*** Verilen Metin ***

Lale ve Onur izleyememek de, sevdaya dahil mi?
No:309, yaz sezonundan alnının akıyla çıkmış samimi bir proje. Çarşamba günleri, o kadar dramın içinde kendine yer edinmiş, hatrı sayılır izleyici kitlesi olan bir iş aynı zamanda. İlk bölümlerini keyifle takip ettiğim dizi için, şimdi aynı şeyleri söyleyemiyorum. Maalesef ki, bu aralar bazı şeyler olumlu yönde değişeceğine, olumsuz yönde değişiyor...
 
Lale ve Onur’dan uzunca bahsedeceğim. Ama önce bu bölümle ilgili notlarımdan bahsetmek istiyorum müsaadenizle. Bu bölüm, Lale ve Onur’un ayrı eve çıkma konusu üzerinde durduk. Belki birlikte evleriyle ilgilenirken romantik ve yakın sahnelerine şahit oluruz ne dersiniz? Konu beni çok fazla heyecanlandırdı diyemem. Çünkü bir şekilde bozulacak gibi hissediyorum. Ama, bölümde sevdiğim iki şeyden biri de buydu. İkinci sevdiğim şey ise Songül ve Haluk’un durumu. Haluk gibi önyargılı ve sınıf farkına inanan bir adamın, Songül’den etkilenmesi ve önyargılarının parçalandığını görmek şahane. 
 
Songül’ün, eskiden yaşadıklarını kızlarına anlatmasını çok sevdim. Sanırım burayı açıp açıp izleyebilirim. Çok naif bir sahneydi çünkü. “Tek bir jileyle, bütün hamileliği geçirdim.” cümlesinin kimse için bir anlamı olmayabilir, ama benim için var. Şu an kulakları çınlasın anneciğimin. :) No:309’un bu samimiyet ve doğallığını çok seviyorum. Eşiyle yaşadığı yokluk, parasızlık ve konunun ana fikri, kızlarına; özellikle Nergis’e ders olabilecek nitelikteydi. Parasızlık, eşyasızlık hiçbir şey önemli değil. Önemli olan sevgi ve gönül birliği… 
 
Ben bu aileden nasıl dünyaya geldim by Nergis
 
Üzerinde durmak istediğim diğer bir konu da, Kurtuluş ve Nilüfer. Nilüfer’in anlam veremediğim dengesizliği… Kurtuluş’u seviyor, annesinden gizli gizli kocasıyla görüşüyor ve sözde Nergis’e kızıp, paranının hiç önemli olmadığını vurguluyor. Ama lafa gelince de “Çıtayı fazla yükselttik, Kurtuluş’un para kazanması lazım.” diyebiliyor. Bu ne demek Allah aşkına? Kurtuluş’un zaten bir işi var. Para da kazanıyor. Maaşlı işçi işte. Allah bereket versin daha ne olsun? Kurtuluş’a olan tavrı acayip şekilde amacından saptı. Biz ona, Nünü’yü aldattığı için, sorumsuzluk yapıp çalışmadığı ve ailesine bakmadığı için kızıyorduk. Konunun tek başına parayla bir alakası yoktu yani. Şimdi her şey düzeldi, konu paraya geldi.

*** Veri Bölümü ***

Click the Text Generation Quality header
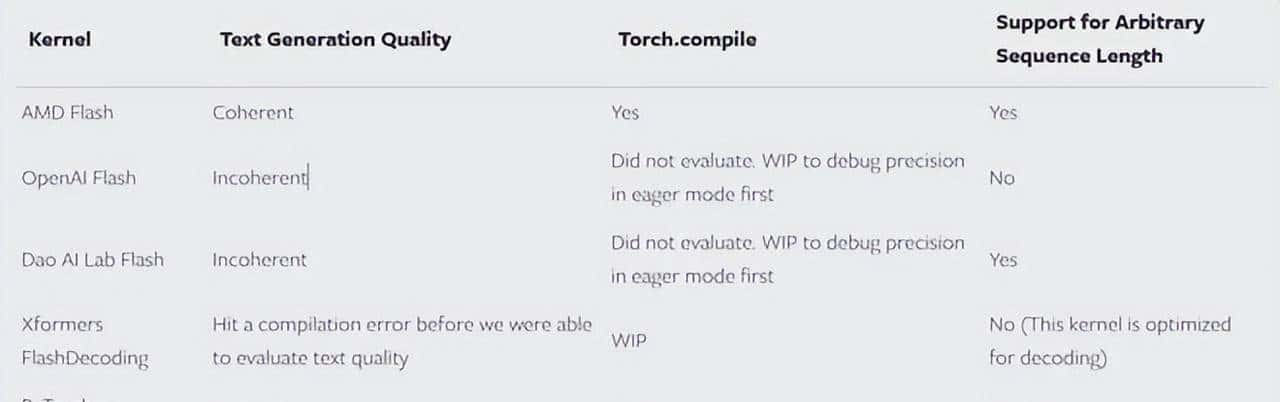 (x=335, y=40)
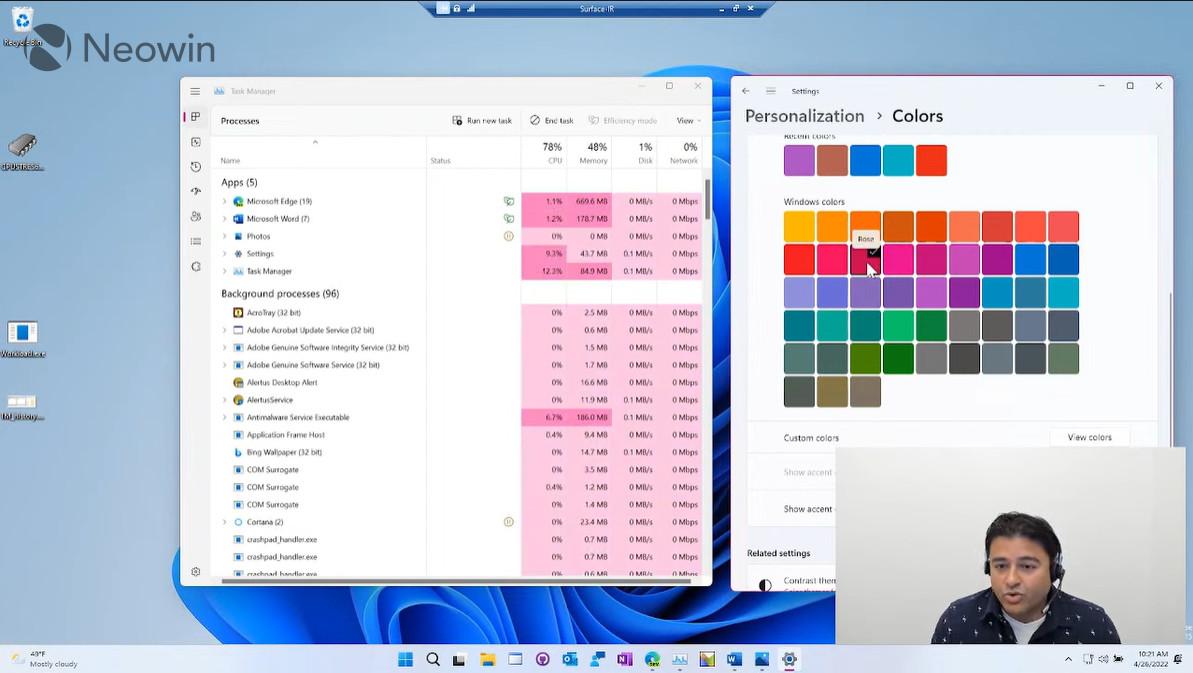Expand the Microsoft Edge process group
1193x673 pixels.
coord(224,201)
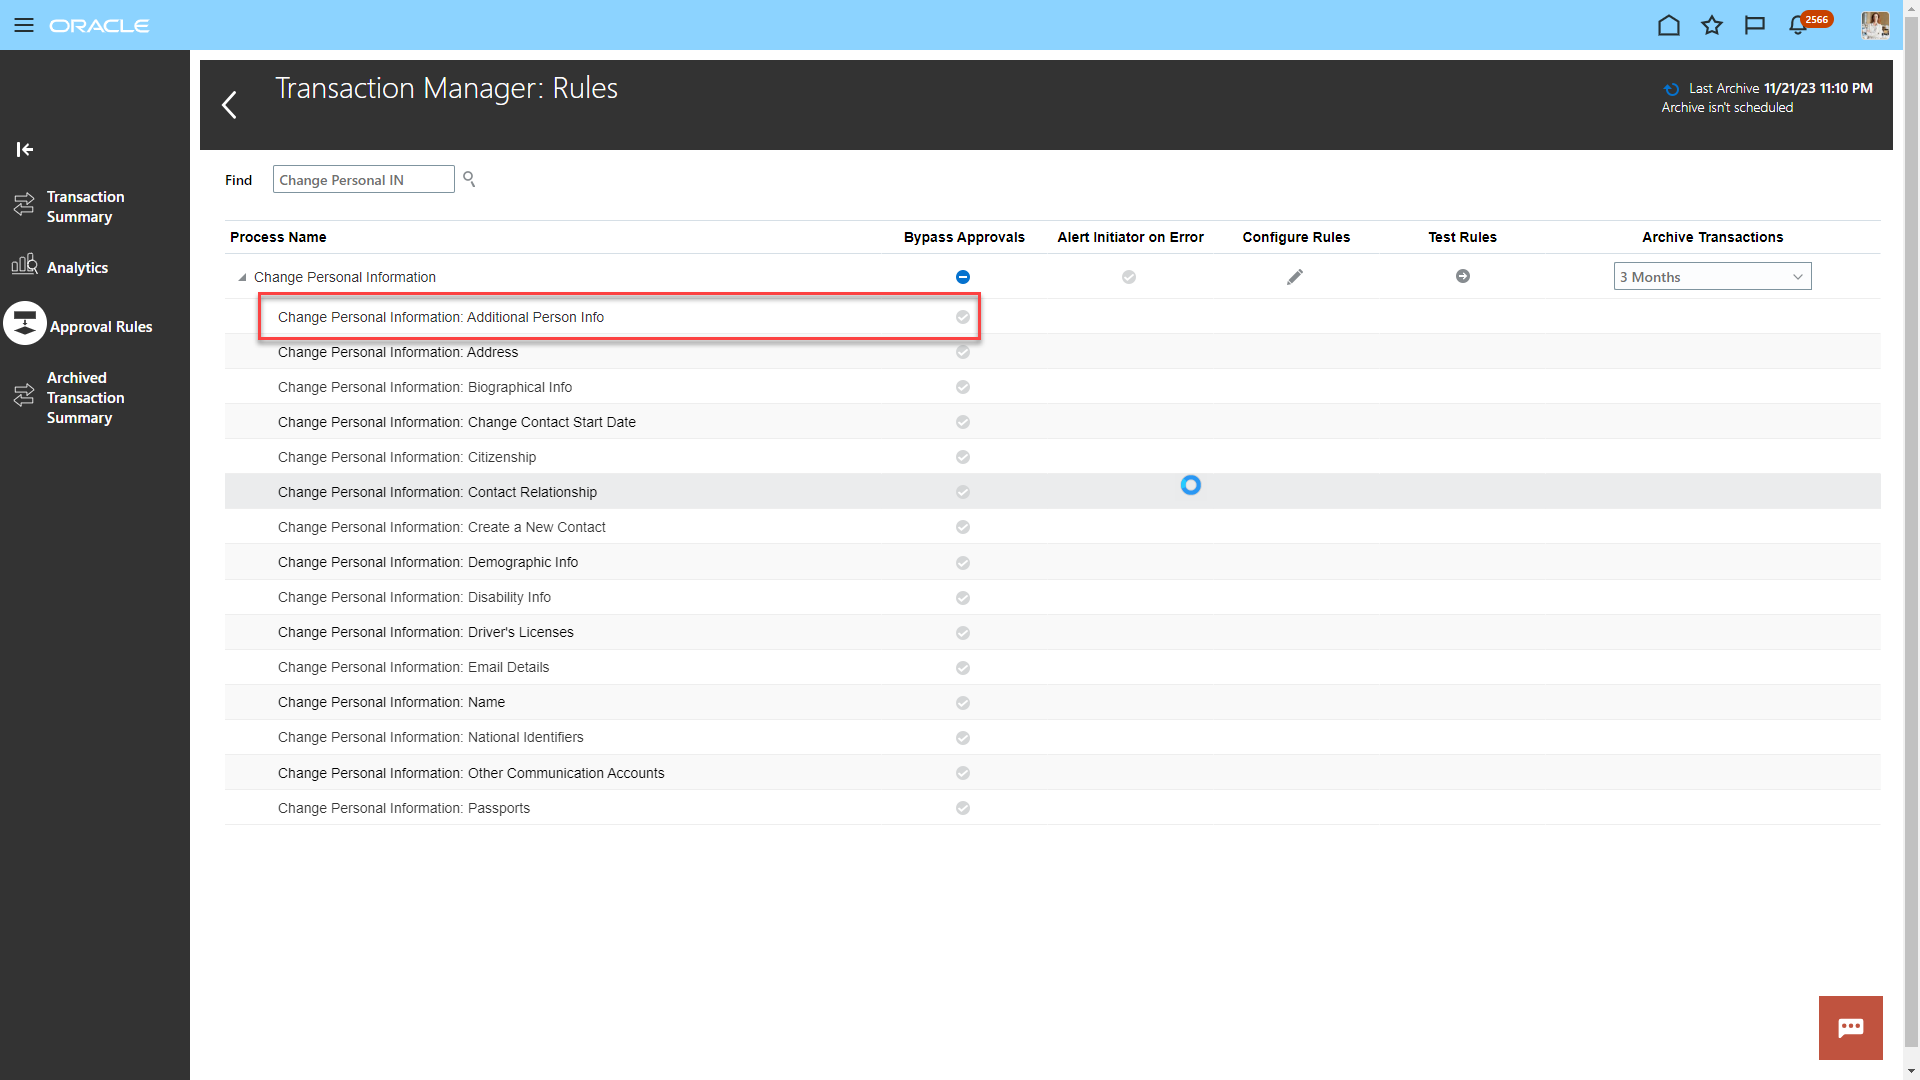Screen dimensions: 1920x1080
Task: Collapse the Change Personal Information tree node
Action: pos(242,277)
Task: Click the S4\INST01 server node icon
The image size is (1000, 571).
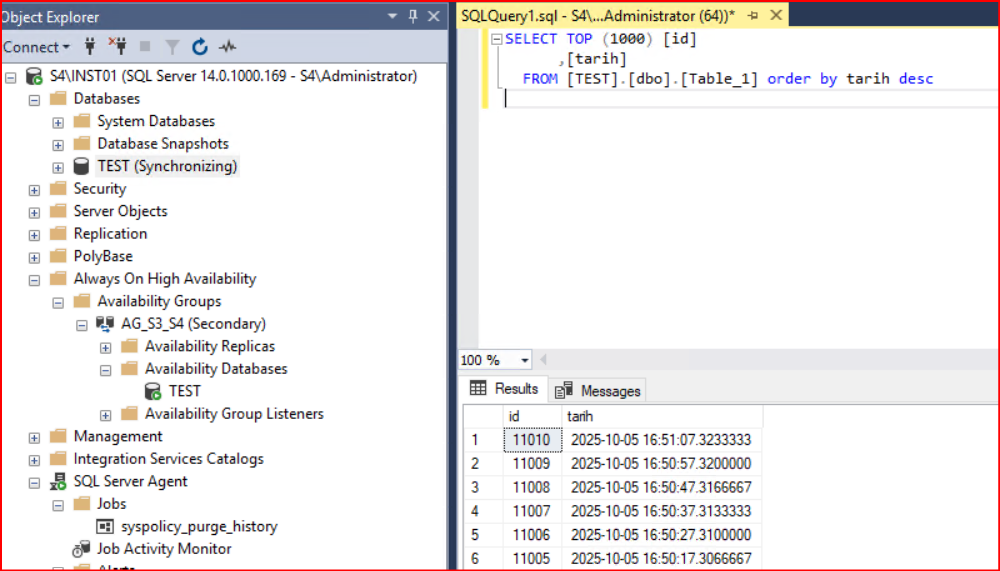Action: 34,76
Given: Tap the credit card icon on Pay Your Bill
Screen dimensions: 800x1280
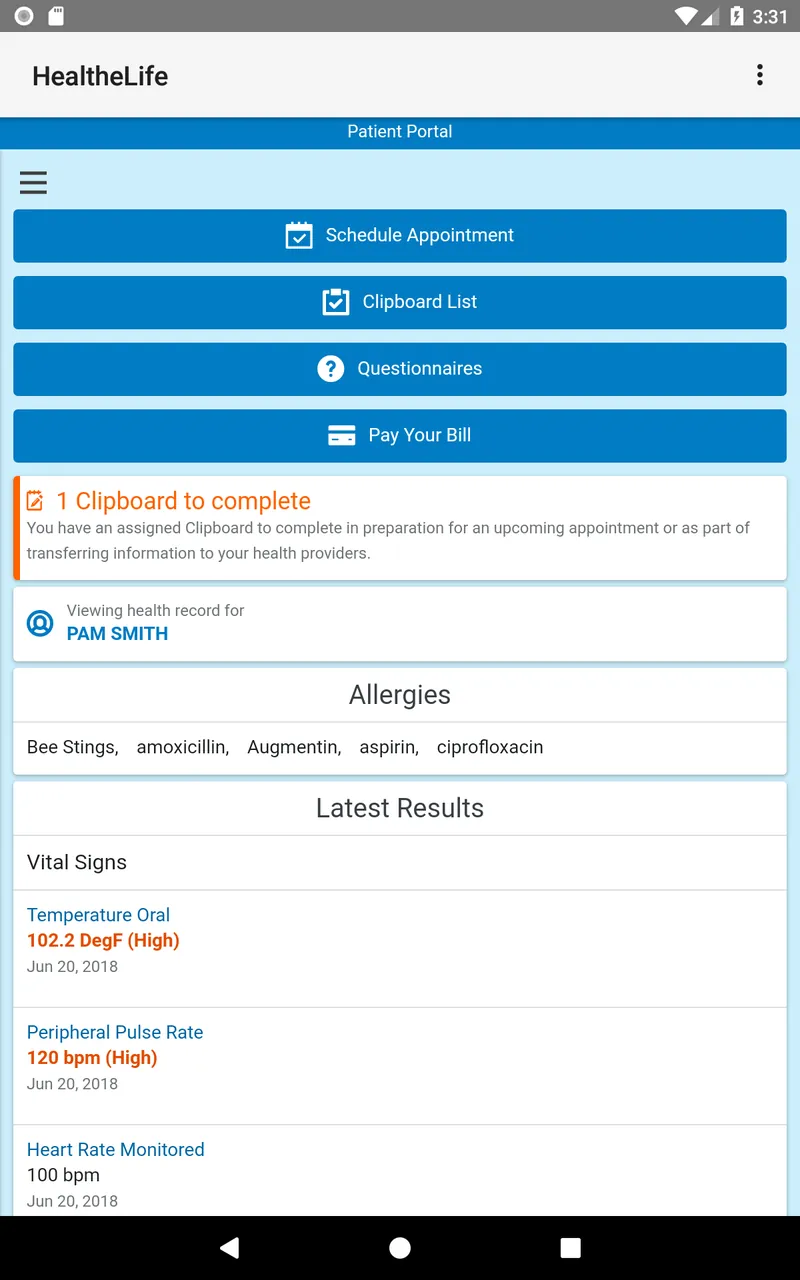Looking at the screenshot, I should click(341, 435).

***

İstenen İş: No:309 dizisi üzerine yazılmış metni kaldığı yerden sürdürünüz.

Çıktı:
 
Şoförlük mesleğinin aşağılanmasına çok kızıyorum. Alın teriyle para kazanmanın, emekçi olmanın nesi kötü? Samet’e neden işsiz muamelesi yapılıyor aklım almıyor. Samet, sadece Nergis mutlu olsun diye, yeni bir işe bile atıldı. Ama Nergis Hanım ondan da mutlu değil. Demek ki, amaç sadece para değil. Samet gibi değil de, sosyeteden birileri olsun istiyor hayatında. Nergis’le karakter olarak anlaşmam mümkün değil. Ama ona kızamıyorum çok fazla. Bunun sebebi de, ilk baştan beri çizgisini koruyor oluşu. O hiçbir zaman farklı göstermedi kendini. Fikirleri her zaman belliydi.

Yazı devam ediyor..
BİZE YAZIN!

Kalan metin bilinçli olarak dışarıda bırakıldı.